■ Document excerpt ■
_ _ _ _
Tek-Tips is the largest IT community on the Internet today!

Members share and learn making Tek-Tips Forums the best source of peer-reviewed technical information on the Internet!

  • Congratulations gkittelson on being selected by the Tek-Tips community for having the most helpful posts in the forums last week. Way to Go!

TRIM Leading spaces on import data field 4

Status
Not open for further replies.

SiouxCityElvis

Programmer
Jun 6, 2003
228
US
I am Unstringing a comma delimited file and writing it to an Indexed file.

On one of the fields, we are expecting only three characters.

field1,2,3,abc,field5,etc...

The problem I'm having is that the people responsable for creating the commadelimited files are screwing up the "abc" field sometimes.

field1,2,3, abc ,field5,etc...

You'll notice that they have a leading space before "abc" and afterwards. Since I am moving this into a PIC X(3) fields before writing to my Indexed file, I am getting inaccurate values stored in my PIC X(3) field.

Is there a way to "trim" the leading spaces? Otherwise we have to "scrub" our raw data before reading it in and writing it to our indexed file.

I was wondering if the JUSTIFY clause would help? If so, how?

Thanks.
-David
 
Yes, that INSPECT would do the trick as far as getting a count of fields separated by a comma and seeing if it matches the count of fields that I expect. If the INSPECT yields a count that is 1 greater than I expect, for example, that would mean that one of the fields values is supposed to include a comma probably, such as a company name with a comma in it. Petfoods, Inc. for example.

When that count is off, it's a matter of determining which field has the comma in it, I guess.

Good suggestion.
Thanks.
 
I always code my own unstringer when I have to extract delimited fields.

The process is like this (using reference modification):

1. Find the length of the string.

2. Initialize the field counter.

3. Initialize the string pointer

4. If the current character is a quote,
increment the string pointer and look for a quote;
otherwise,
look for a comma or the end of the string.
In either case, set a second pointer to the character
found.

5. Increment the first pointer until a non-blank
character is found.

If the first pointer becomes equal to the second
pointer, the field is blank, skip to step 9.

6. Determine the length of the field by subtracting
the first pointer from the second pointer.
_ _ _ _
■ Word and element pointing entries ■
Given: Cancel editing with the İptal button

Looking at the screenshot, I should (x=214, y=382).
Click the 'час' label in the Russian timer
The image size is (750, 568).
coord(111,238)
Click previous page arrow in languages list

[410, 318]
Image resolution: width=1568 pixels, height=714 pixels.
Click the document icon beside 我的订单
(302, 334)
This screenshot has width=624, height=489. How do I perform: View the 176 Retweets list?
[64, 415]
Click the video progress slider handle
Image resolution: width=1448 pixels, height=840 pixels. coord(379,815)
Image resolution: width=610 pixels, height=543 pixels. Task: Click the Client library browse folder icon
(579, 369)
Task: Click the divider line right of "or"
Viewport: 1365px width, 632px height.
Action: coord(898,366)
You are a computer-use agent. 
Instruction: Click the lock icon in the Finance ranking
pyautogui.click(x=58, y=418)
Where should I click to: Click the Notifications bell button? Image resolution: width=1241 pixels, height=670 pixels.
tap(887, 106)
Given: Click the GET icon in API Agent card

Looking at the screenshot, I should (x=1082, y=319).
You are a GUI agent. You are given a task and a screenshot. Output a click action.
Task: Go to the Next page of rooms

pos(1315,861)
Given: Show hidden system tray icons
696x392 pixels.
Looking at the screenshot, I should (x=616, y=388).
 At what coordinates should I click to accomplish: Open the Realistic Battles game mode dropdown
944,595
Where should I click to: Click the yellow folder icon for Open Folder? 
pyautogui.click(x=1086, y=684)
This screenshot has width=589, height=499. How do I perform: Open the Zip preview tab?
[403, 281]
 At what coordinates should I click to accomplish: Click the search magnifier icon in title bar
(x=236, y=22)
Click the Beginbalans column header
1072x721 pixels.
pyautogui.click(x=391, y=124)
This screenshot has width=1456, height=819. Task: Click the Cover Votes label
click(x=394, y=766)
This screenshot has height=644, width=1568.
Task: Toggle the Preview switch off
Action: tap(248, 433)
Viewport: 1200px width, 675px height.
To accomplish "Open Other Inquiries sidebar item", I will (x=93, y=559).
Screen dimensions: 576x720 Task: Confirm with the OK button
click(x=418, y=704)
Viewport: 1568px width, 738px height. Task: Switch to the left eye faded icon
_ _ _ _
■ Aim ■
In the forum thread about trimming leading spaces, which clause does the original poster ask might help?

■ Written solution ■
The JUSTIFY clause.